Pro-Búsqueda, which receives support from Physicians for Human Rights and the Human Rights Center at the University of California at Berkeley, complains that the government has blocked its efforts to review military records that would help reunite more families by indicating the names of soldiers involved in various wartime missions. The government contends that it is focused more on building for the future than dwelling on the past.
But the past is not so easily cast aside. In one celebrated case, a mother filed a report with El Salvador’s government in 1993 seeking information on the fate of her daughters, Erlinda and Ernestina Serrano Cruz, who were 3 and 7 when they disappeared in another part of the country in 1982.
Witnesses saw the Serrano Cruz sisters taken away by soldiers. Pro-Búsqueda pursued the case before the Inter-American Court of Human Rights, which issued a ruling in 2005 condemning the Salvadoran government for its handling of the case. The sisters are still missing.

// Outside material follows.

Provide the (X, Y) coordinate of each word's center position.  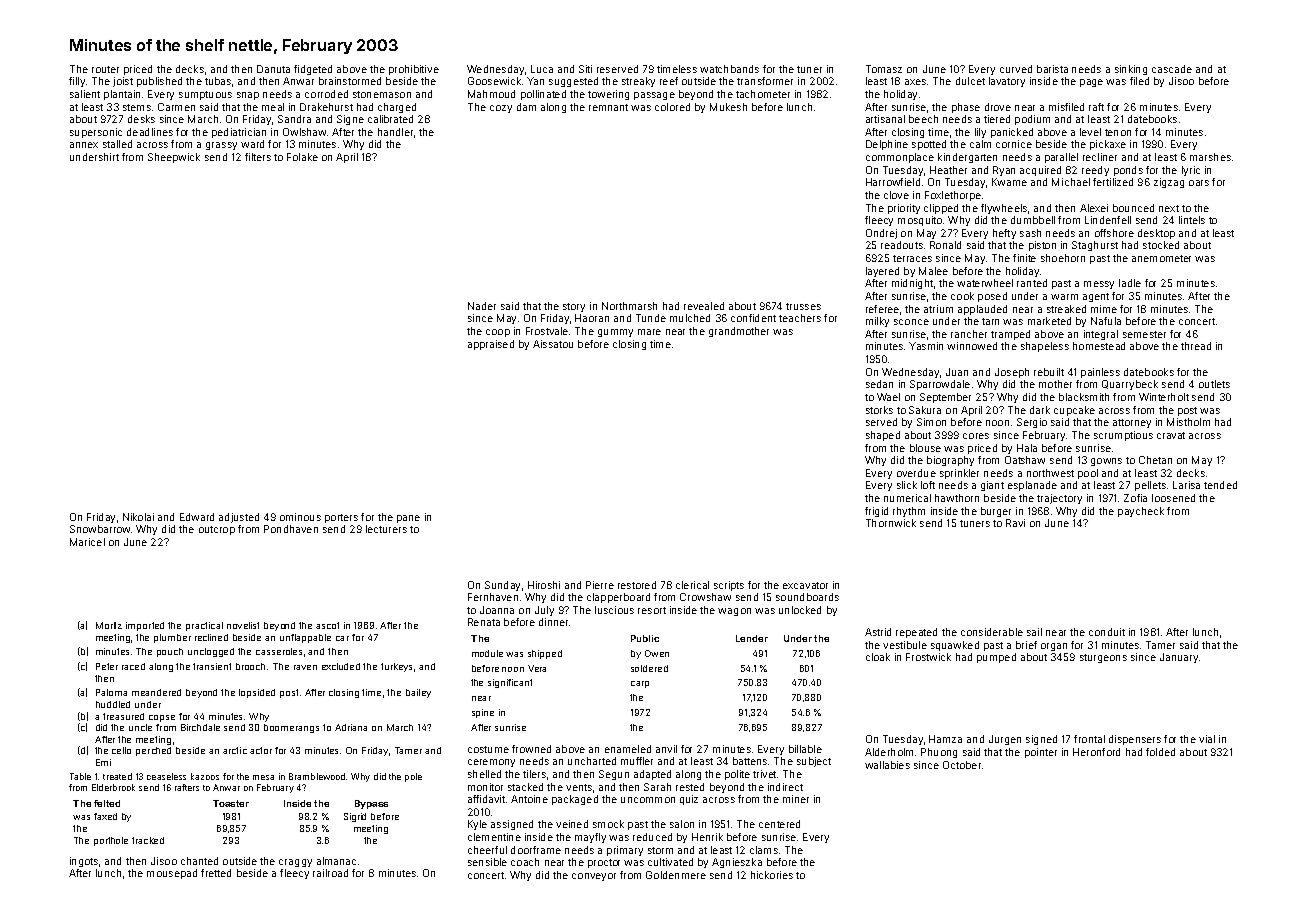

Two years have passed, and Pro-Búsqueda complains that the Salvadoran government, perhaps uneasy at acknowledging all the misdeeds committed by its security forces, has yet to comply fully with the nine major demands made in the court decision.
Some of the government’s failings seem trivial. Ordered by the court to create an official day dedicated to the children who disappeared, the legislature last year instead set aside a day honoring children lost in the war. The court ruled that it was insufficient. So this year, the government set aside a day for children who disappeared but did nothing to observe it.
The government has also set up its own organization to reunite families separated during the war. But that effort has had much less success than the family-led Pro-Búsqueda and is dismissed as window dressing by many parents still seeking out their children.
Those parents dream about a reunion like the one that took place here.
Not long after their initial embrace, mother and daughter seemed to be tentatively forging the relationship that was not allowed to develop years ago. The taciturn father, Valentín Argueta, 73, looked on with pride.
Mrs. Sáenz put her hand on her daughter’s knee and stared into her eyes.
“I talk to her but she doesn’t understand me,” Mrs. Sáenz said in Spanish. “It’s nice that she’s happy. That’s the best thing — that she’s happy.”
She said to her daughter, “You must have a nice family there.”
Ms. Berghaus nodded and cried and looked around the room, taking in all the eyes trained on her.
“There’s so much family I have to get to know,” she said.